10.   Catharine7 Harris, daughter of Peter Harris and Esther Saunders, was bapt. 12 June 1797 at Sandy Cove by the minister of Trinity Anglican Church, Digby, d. 4 Oct. 1858, “aged 63 years,” and was buried with her husband in Sandy Cove Baptist churchyard. She m. (as his first wife) before 1820, Silas Carty, b. probably about 1794[169] in Nova Scotia (per 1871 and 1881 censuses), d. (intestate) 8 Oct. 1889,[170] aged 95 years according to his tombstone, perhaps (on onomastic grounds) a son of John Carty, of Digby, by the latter’s wife Abigail, daughter of Silas Balcom.[171] She is called Catharine Carty in the petition of May 1835. Her husband fought in the War of 1812 and was one of the last survivors, being one of the 600 men who received an incredibly belated settlement of $30.00 each in 1882-84.[172] He was granted 350 acres of land in Digby Tp. in 1817. He is called a yeoman in the census of Digby Tp. taken in 1838, when his household (excluding himself) included 1 male aged 15+, 2 females aged 15+, 2 males aged 6-14, and 1 female aged 6-14. Silas Carty m. (2) some time in 1858-63, Rachael ____,[173] who d. in March 1891.[174] Silas Carty and his second wife appear at Sandy Cove in the 1871 census, in which he is called a fisherman, and also in the 1881 census, in which he is called a farmer.[175] On 19 Feb. 1889 the widow Rachel Carty successfully petitioned the probate court as follows:

Silas Carty died intestate leaving personal property undisposed of…. During the lifetime of the said Silas Carty, to wit: upon the 8thth day of October A.D. 1869 the said Silas Carty and your petitioner by deed conveyed unto one Harris Carty all their real estate in consideration of the said Harris Carty entering into a bond and agreement to maintain the said Silas Carty and your petitioner during their natural lives…. The said Harris Carty … took possession of said property and used the farm to his own advantage, and still continues to do so…. The said Harris Carty immediately upon the death of the said Silas Carty took and carried away all the personal property belonging to said estate…. Your petitioner is now in her eighty-fifth year and unable to travel, and your petitioner would most humbly request that a Commission do issue for the purpose of said administration.
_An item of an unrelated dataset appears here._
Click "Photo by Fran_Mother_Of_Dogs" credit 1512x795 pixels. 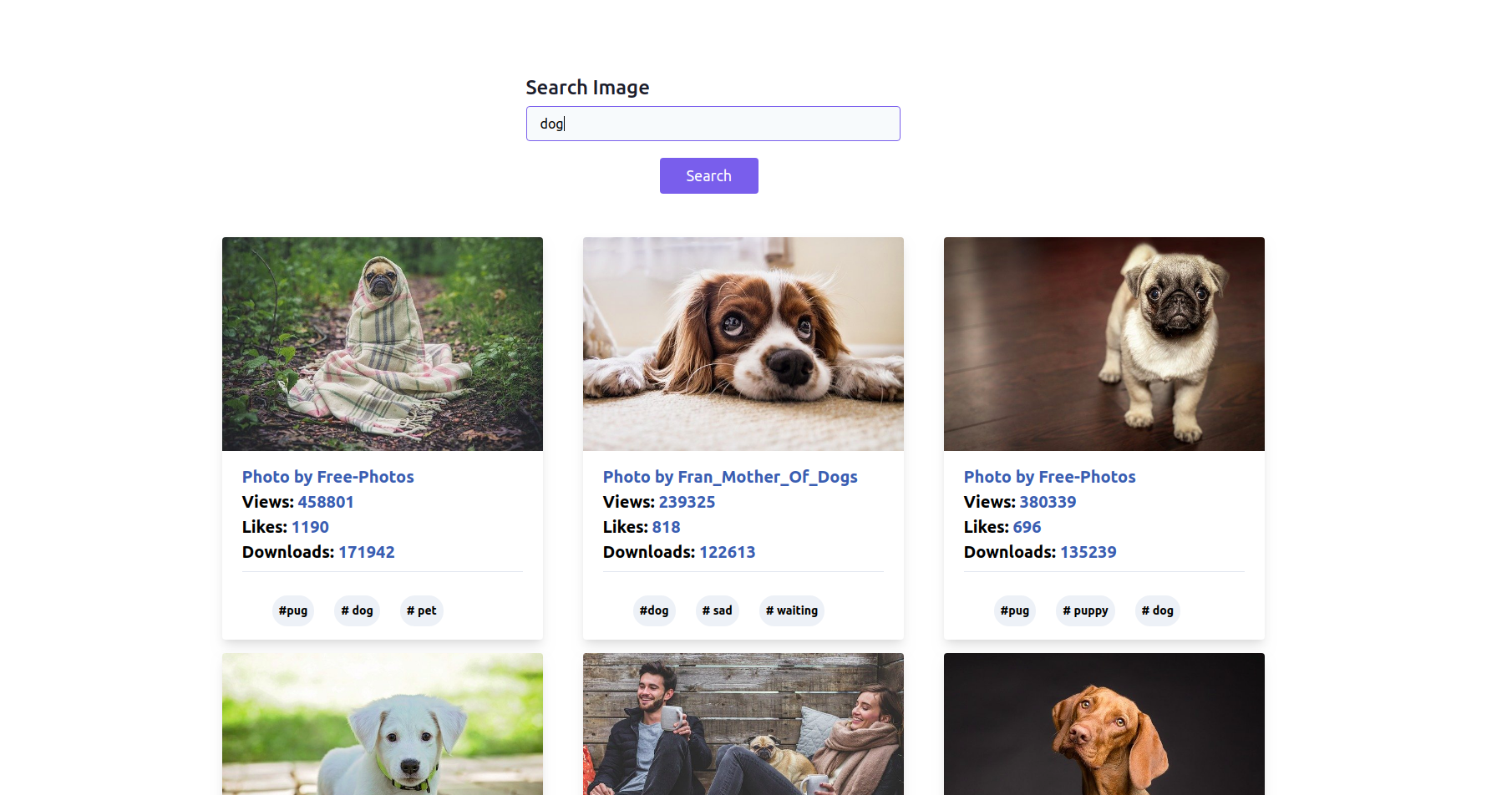(730, 477)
As your said petitioner resides more than twenty miles from the office of the Judge of Probate for the County of Digby … your petitioner humbly asks that Letters of Administration … be granted to her as said widow….
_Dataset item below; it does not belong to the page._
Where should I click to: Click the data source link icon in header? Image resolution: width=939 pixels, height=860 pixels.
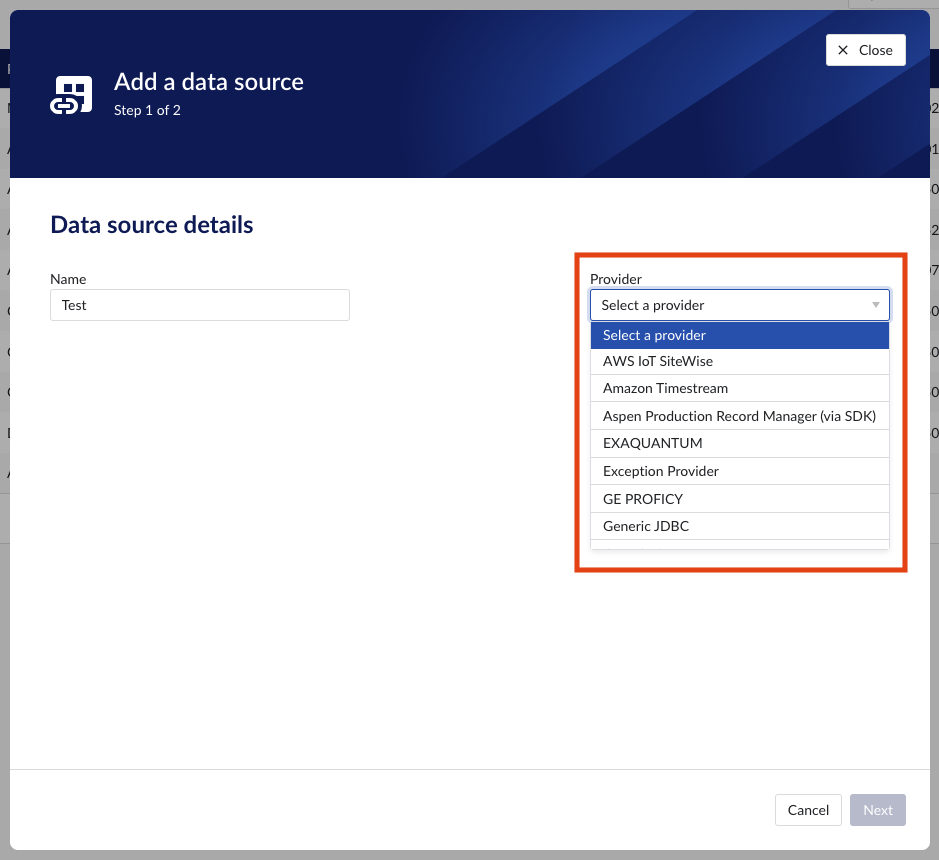click(71, 95)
A valuable source on the Carty family is the research commissioned in the 1980s by a descendant, the late Morton W. Saunders, from the professional genealogist Lois Kernaghan, whose papers have been deposited in the Public Archives of Nova Scotia.[176] Catharine Harris and Silas Carty had probably five children, of whom we know the names only of the following:

  1. 20Harris Carty, b. probably in 1819 (aged 54 in 1874, 62 in 1881) at Sandy Cove.
  2. 21Wellington Carty, b. 1823-24 (aged 47 in 1871) in Nova Scotia.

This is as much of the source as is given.